→ **Instruction**: Copy out the lines below word for word, changing nothing.

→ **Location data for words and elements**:
[Begin]
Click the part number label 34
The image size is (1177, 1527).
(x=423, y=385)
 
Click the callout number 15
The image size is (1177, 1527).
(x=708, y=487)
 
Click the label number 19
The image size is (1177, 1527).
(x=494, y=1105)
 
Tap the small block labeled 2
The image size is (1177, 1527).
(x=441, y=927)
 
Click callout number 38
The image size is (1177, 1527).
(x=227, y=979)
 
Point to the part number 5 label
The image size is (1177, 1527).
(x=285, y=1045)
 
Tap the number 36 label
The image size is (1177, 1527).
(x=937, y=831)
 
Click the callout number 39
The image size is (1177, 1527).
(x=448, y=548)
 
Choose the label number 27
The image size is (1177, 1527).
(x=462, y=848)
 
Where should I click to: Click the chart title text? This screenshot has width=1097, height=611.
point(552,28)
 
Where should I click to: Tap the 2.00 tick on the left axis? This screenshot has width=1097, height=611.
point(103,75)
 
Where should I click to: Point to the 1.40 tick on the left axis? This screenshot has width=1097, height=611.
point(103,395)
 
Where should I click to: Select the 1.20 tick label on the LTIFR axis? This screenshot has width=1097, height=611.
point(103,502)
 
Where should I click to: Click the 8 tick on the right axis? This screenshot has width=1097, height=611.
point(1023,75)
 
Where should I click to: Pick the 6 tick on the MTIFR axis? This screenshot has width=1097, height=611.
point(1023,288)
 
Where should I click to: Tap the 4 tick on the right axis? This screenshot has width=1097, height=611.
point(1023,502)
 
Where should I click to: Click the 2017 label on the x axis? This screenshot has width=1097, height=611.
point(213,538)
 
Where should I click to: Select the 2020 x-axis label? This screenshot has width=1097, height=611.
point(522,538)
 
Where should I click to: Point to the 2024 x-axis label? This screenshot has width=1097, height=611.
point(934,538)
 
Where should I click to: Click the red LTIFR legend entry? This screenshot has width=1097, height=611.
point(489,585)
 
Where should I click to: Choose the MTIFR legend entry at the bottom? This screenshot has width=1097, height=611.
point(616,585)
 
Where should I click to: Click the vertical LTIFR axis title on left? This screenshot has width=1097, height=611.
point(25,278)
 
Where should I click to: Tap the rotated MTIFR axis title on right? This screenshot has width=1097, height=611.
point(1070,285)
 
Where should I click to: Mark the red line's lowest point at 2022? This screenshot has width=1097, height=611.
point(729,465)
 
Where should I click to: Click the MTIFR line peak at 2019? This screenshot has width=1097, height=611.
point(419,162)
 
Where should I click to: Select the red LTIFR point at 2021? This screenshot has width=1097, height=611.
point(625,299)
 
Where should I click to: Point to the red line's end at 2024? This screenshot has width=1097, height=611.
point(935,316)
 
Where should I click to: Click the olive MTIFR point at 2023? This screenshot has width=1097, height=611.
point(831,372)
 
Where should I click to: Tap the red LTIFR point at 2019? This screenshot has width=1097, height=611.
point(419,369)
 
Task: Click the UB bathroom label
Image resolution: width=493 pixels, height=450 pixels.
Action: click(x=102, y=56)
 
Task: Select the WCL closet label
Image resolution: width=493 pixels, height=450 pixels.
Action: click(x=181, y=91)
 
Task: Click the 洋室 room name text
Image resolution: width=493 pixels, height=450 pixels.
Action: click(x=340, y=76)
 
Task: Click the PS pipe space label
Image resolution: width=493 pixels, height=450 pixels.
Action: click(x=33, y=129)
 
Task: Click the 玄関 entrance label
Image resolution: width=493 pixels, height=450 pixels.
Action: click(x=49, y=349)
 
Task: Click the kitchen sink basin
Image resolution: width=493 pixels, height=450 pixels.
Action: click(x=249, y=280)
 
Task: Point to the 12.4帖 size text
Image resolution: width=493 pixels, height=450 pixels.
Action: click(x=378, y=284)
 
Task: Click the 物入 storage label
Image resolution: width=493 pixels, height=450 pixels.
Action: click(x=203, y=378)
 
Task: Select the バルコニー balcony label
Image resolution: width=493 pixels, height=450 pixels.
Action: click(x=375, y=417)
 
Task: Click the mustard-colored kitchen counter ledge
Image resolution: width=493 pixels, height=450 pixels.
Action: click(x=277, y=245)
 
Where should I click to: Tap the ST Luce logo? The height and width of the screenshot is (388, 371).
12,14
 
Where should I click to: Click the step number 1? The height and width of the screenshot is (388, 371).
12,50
[End]
→ **Task response**:
Click the part number label 34
The image size is (1177, 1527).
(x=423, y=385)
 
Click the callout number 15
The image size is (1177, 1527).
(x=708, y=487)
 
Click the label number 19
The image size is (1177, 1527).
(x=494, y=1105)
 
Tap the small block labeled 2
The image size is (1177, 1527).
(x=441, y=927)
 
Click callout number 38
The image size is (1177, 1527).
(x=227, y=979)
 
Point to the part number 5 label
The image size is (1177, 1527).
(x=285, y=1045)
 
Tap the number 36 label
The image size is (1177, 1527).
(x=937, y=831)
 
Click the callout number 39
The image size is (1177, 1527).
(x=448, y=548)
 
Choose the label number 27
The image size is (1177, 1527).
(x=462, y=848)
 
Where should I click to: Click the chart title text? This screenshot has width=1097, height=611.
point(552,28)
 
Where should I click to: Tap the 2.00 tick on the left axis? This screenshot has width=1097, height=611.
point(103,75)
 
Where should I click to: Point to the 1.40 tick on the left axis? This screenshot has width=1097, height=611.
point(103,395)
 
Where should I click to: Select the 1.20 tick label on the LTIFR axis? This screenshot has width=1097, height=611.
point(103,502)
 
Where should I click to: Click the 8 tick on the right axis? This screenshot has width=1097, height=611.
point(1023,75)
 
Where should I click to: Pick the 6 tick on the MTIFR axis? This screenshot has width=1097, height=611.
point(1023,288)
 
Where should I click to: Tap the 4 tick on the right axis? This screenshot has width=1097, height=611.
point(1023,502)
 
Where should I click to: Click the 2017 label on the x axis? This screenshot has width=1097, height=611.
point(213,538)
 
Where should I click to: Select the 2020 x-axis label? This screenshot has width=1097, height=611.
point(522,538)
 
Where should I click to: Point to the 2024 x-axis label? This screenshot has width=1097, height=611.
point(934,538)
 
Where should I click to: Click the red LTIFR legend entry? This screenshot has width=1097, height=611.
point(489,585)
 
Where should I click to: Choose the MTIFR legend entry at the bottom? This screenshot has width=1097, height=611.
point(616,585)
 
Where should I click to: Click the vertical LTIFR axis title on left? This screenshot has width=1097, height=611.
point(25,278)
 
Where should I click to: Tap the rotated MTIFR axis title on right? This screenshot has width=1097, height=611.
point(1070,285)
 
Where should I click to: Mark the red line's lowest point at 2022? This screenshot has width=1097, height=611.
point(729,465)
 
Where should I click to: Click the MTIFR line peak at 2019? This screenshot has width=1097, height=611.
point(419,162)
 
Where should I click to: Select the red LTIFR point at 2021? This screenshot has width=1097, height=611.
point(625,299)
 
Where should I click to: Point to the red line's end at 2024? This screenshot has width=1097, height=611.
point(935,316)
 
Where should I click to: Click the olive MTIFR point at 2023? This screenshot has width=1097, height=611.
point(831,372)
 
Where should I click to: Tap the red LTIFR point at 2019? This screenshot has width=1097, height=611.
point(419,369)
 
Task: Click the UB bathroom label
Image resolution: width=493 pixels, height=450 pixels.
Action: click(x=102, y=56)
 
Task: Select the WCL closet label
Image resolution: width=493 pixels, height=450 pixels.
Action: click(x=181, y=91)
 
Task: Click the 洋室 room name text
Image resolution: width=493 pixels, height=450 pixels.
Action: click(x=340, y=76)
 
Task: Click the PS pipe space label
Image resolution: width=493 pixels, height=450 pixels.
Action: click(x=33, y=129)
 
Task: Click the 玄関 entrance label
Image resolution: width=493 pixels, height=450 pixels.
Action: click(x=49, y=349)
 
Task: Click the kitchen sink basin
Image resolution: width=493 pixels, height=450 pixels.
Action: click(x=249, y=280)
 
Task: Point to the 12.4帖 size text
Image resolution: width=493 pixels, height=450 pixels.
Action: click(x=378, y=284)
 
Task: Click the 物入 storage label
Image resolution: width=493 pixels, height=450 pixels.
Action: click(x=203, y=378)
 
Task: Select the バルコニー balcony label
Image resolution: width=493 pixels, height=450 pixels.
Action: click(x=375, y=417)
 
Task: Click the mustard-colored kitchen counter ledge
Image resolution: width=493 pixels, height=450 pixels.
Action: click(x=277, y=245)
 
Where should I click to: Tap the ST Luce logo? The height and width of the screenshot is (388, 371).
12,14
 
Where should I click to: Click the step number 1? The height and width of the screenshot is (388, 371).
12,50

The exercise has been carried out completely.